By Evie Andreou
Four hundred new cases of prostate cancer are recorded each year in Cyprus, Health Minister Philippos Patsalis said on Tuesday.
Patsalis, who spoke at a news conference to mark information week on prostate cancer organised by Europa Uomo, said that nine out of ten cases of prostate cancer detected in Cyprus are at an early stage.
“Prostate cancer is the most common cancer among men of mature age and in most cases develops very slowly without extensive damage, but it is the second most common cause of cancer deaths [in men] after lung cancer,” Patsalis said.
He added that it was important that all men over 50 underwent screenings and the prostate-specific antigen blood test (PSA), as the early stages of prostate cancer, may be asymptomatic.
“The combination of these two methods is necessary as the EU does not consider the PSA as an exclusive tool for screening, but stresses that for a comprehensive diagnosis additional tests are always necessary, like the digital rectal examination and ultrasound,” Patsalis said.

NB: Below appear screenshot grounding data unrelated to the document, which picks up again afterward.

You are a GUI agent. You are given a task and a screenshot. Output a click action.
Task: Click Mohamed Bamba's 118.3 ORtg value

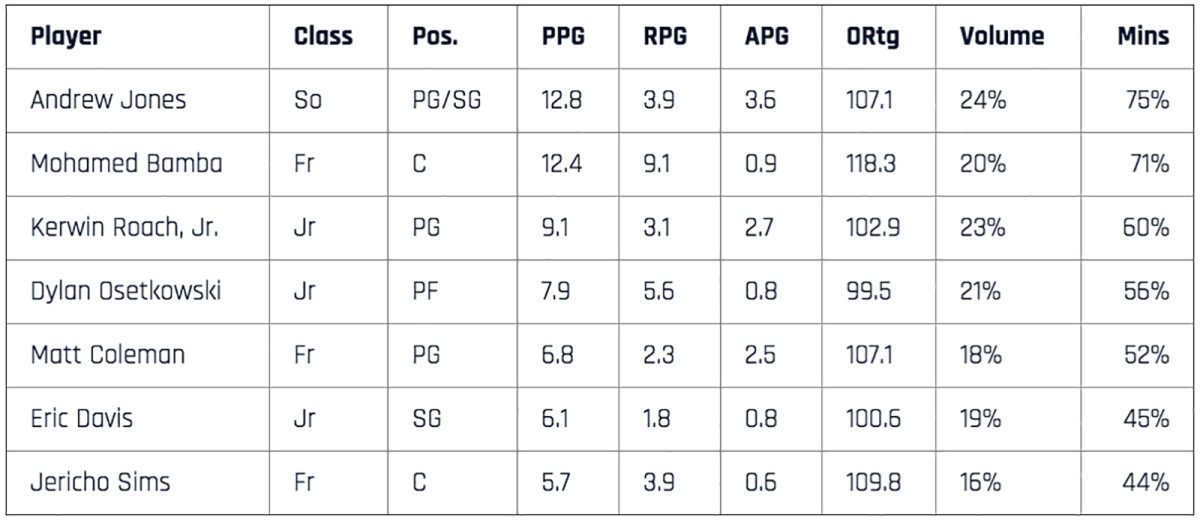pos(870,164)
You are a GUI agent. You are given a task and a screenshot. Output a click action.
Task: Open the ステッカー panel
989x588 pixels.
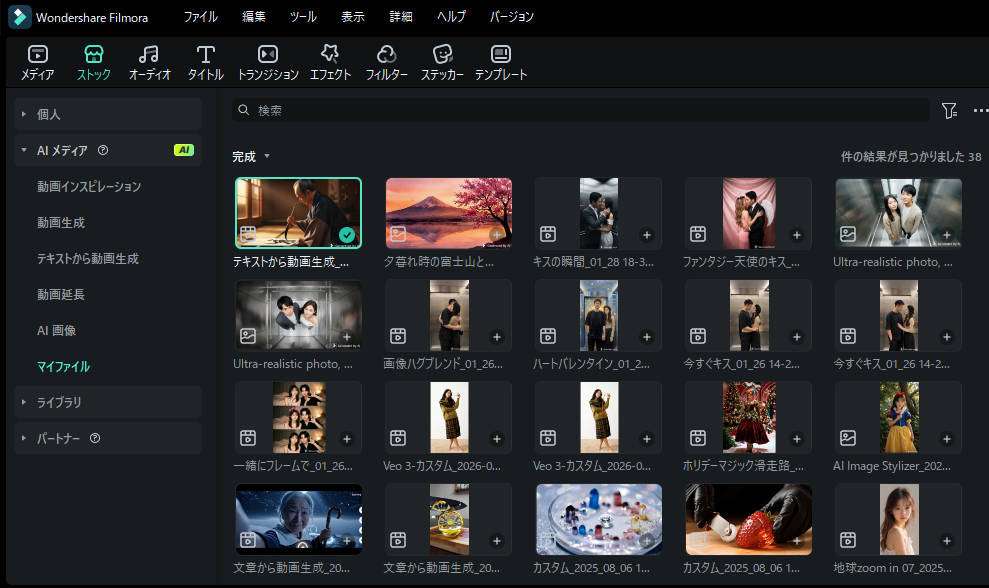point(442,60)
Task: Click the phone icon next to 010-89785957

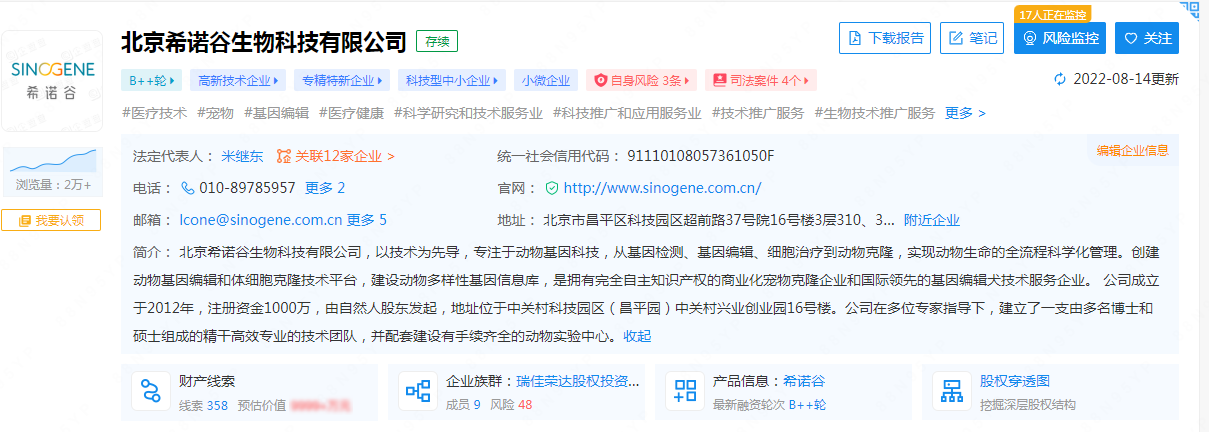Action: click(187, 188)

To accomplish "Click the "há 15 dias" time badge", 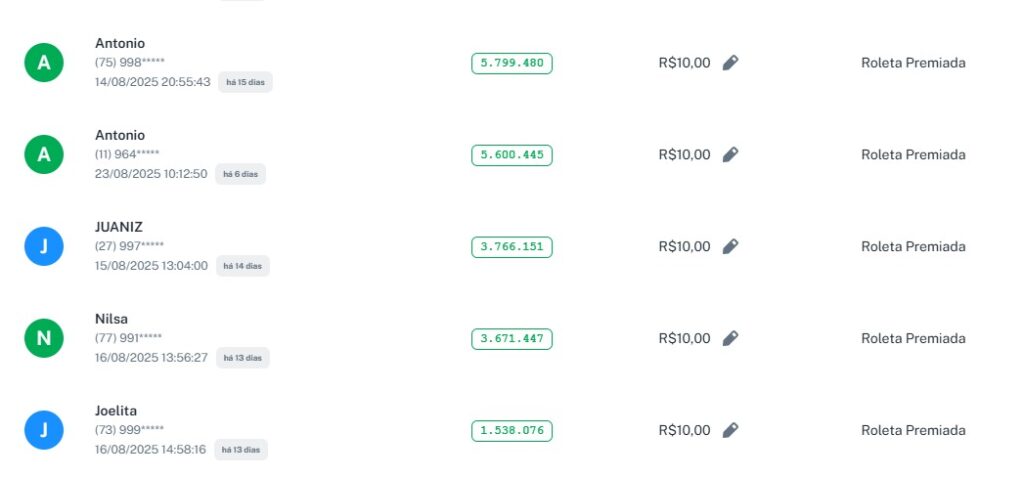I will (245, 82).
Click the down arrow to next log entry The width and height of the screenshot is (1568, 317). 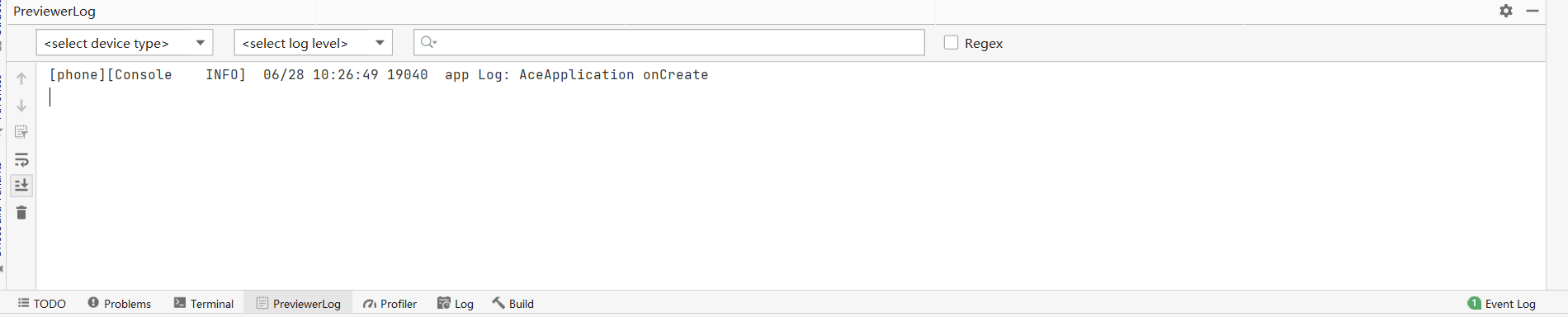click(21, 106)
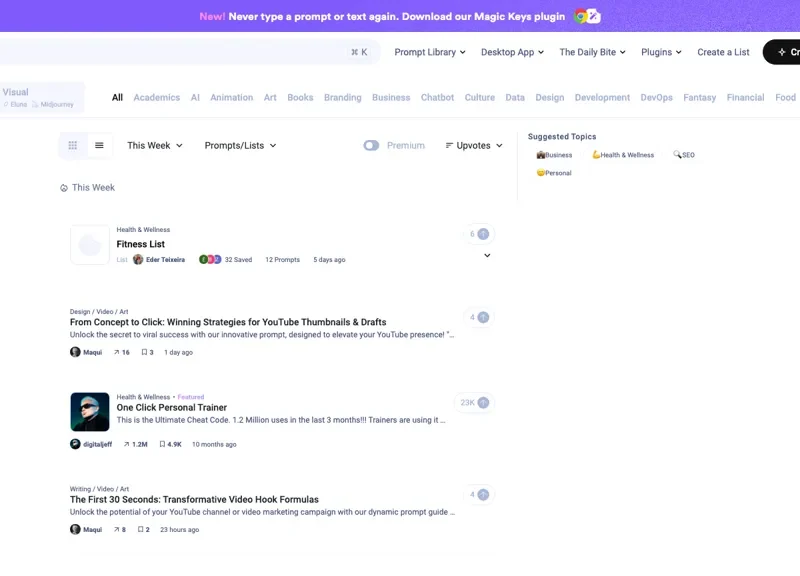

The basic risk factors are obesity, age and family history, Patsalis said. Prostate cancer is rare among men under 45.
“Men who are first degree relatives with prostate cancer patients face double risk of presenting the disease compared to others,” Patsalis said.
He added that high blood pressure and lack of exercise were also risk factors.
Patsalis said that while treatment choices in the advanced stages of prostate cancer are limited, there are more choices at the primary stages when it can be fully treated.
Prostate cancer is in most cases not aggressive and responds positively in hormonal treatments and chemotherapy, the minister added.
The head of the Limassol hospital’s oncology clinic, Simon Malas, said that in Cyprus one in three men diagnosed with cancer in 2011 had prostate cancer.
It is the most common type of cancer among men, while in women it is breast cancer.